[Python-Dev] buffer object (was: Unicode debate)

Greg Stein gstein@lyra.org
Sun, 7 May 2000 03:25:29 -0700 (PDT)

[ damn, I wish people would pay more attention to changing the subject
  line to reflect the contents of the email ... I could not figure out if
  there were any further responses to this without opening most of those
  dang "Unicode debate" emails. sheesh... ]

On Tue, 2 May 2000, M.-A. Lemburg wrote:
> Guido van Rossum wrote:
> > 
> > [MAL]
> > > Let's not do the same mistake again: Unicode objects should *not*
> > > be used to hold binary data. Please use buffers instead.
> > 
> > Easier said than done -- Python doesn't really have a buffer data
> > type.

The buffer object. We *do* have the type.

> > Or do you mean the array module?  It's not trivial to read a
> > file into an array (although it's possible, there are even two ways).
> > Fact is, most of Python's standard library and built-in objects use
> > (8-bit) strings as buffers.

For historical reasons only. It would be very easy to change these to use
buffer objects, except for the simple fact that callers might expect a
*string* rather than something with string-like behavior.

> > > BTW, I think that this behaviour should be changed:
> > >
> > > >>> buffer('binary') + 'data'
> > > 'binarydata'

In several places, bufferobject.c uses PyString_FromStringAndSize(). It
wouldn't be hard at all to use PyBuffer_New() to allow the memory, then
copy the data in. A new API could also help out here:

  PyBuffer_CopyMemory(void *ptr, int size)

> > > while:
> > >
> > > >>> 'data' + buffer('binary')
> > > Traceback (most recent call last):
> > >   File "<stdin>", line 1, in ?
> > > TypeError: illegal argument type for built-in operation

The string object can't handle the buffer on the right side. Buffer
objects use the buffer interface, so they can deal with strings on the
right. Therefore: asymmetry :-(

> > > IMHO, buffer objects should never coerce to strings, but instead
> > > return a buffer object holding the combined contents. The
> > > same applies to slicing buffer objects:
> > >
> > > >>> buffer('binary')[2:5]
> > > 'nar'
> > >
> > > should prefereably be buffer('nar').

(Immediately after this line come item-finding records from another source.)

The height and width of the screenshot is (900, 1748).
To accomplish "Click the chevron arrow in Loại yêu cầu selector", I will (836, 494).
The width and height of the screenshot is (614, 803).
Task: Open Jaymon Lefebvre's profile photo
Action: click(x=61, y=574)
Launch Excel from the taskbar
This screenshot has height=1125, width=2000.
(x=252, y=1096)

Sure. Wouldn't be a problem. The FromStringAndSize() thing.

> > Note that a buffer object doesn't hold data!  It's only a pointer to
> > data.  I can't off-hand explain the asymmetry though.
> Dang, you're right...

Untrue. There is an API call which will construct a buffer object with its
own memory:

  PyObject * PyBuffer_New(int size)

The resulting buffer object will be read/write, and you can stuff values
into it using the slice notation.

> > > Hmm, perhaps we need something like a data string object
> > > to get this 100% right ?!

Nope. The buffer object is intended to be exactly this.

> > Not clear.  I'd rather do the equivalent of byte arrays in Java, for
> > which no "string literal" notations exist.
> Anyway, one way or another I think we should make it clear
> to users that they should start using some other type for
> storing binary data.

Buffer objects. There are a couple changes to make this a bit easier for

1) buffer(ob [,offset [,size]]) should be changed to allow buffer(size) to
   create a read/write buffer of a particular size. buffer() should create
   a zero-length read/write buffer.

2) if slice assignment is updated to allow changes to the length (for
   example: buf[1:2] = 'abcdefgh'), then the buffer object definition must
   change. Specifically: when the buffer object owns the memory, it does
   this by appending the memory after the PyObject_HEAD and setting its
   internal pointer to it; when the dealloc() occurs, the target memory
   goes with the object. A flag would need to be added to tell the buffer
   object to do a second free() for the case where a realloc has returned
   a new pointer.
   [ I'm not sure that I would agree with this change, however; but it
     does make them a bit easier to work with; on the other hand, people
     have been working with immutable strings for a long time, so they're
     okay with concatenation, so I'm okay with saying length-altering
     operations must simply be done thru concatenation. ]

IMO, extensions should be using the buffer object for raw bytes. I know
that Mark has been updating some of the Win32 extensions to do this.
Python programs could use the objects if the buffer() builtin is tweaked
to allow a bit more flexibility in the arguments.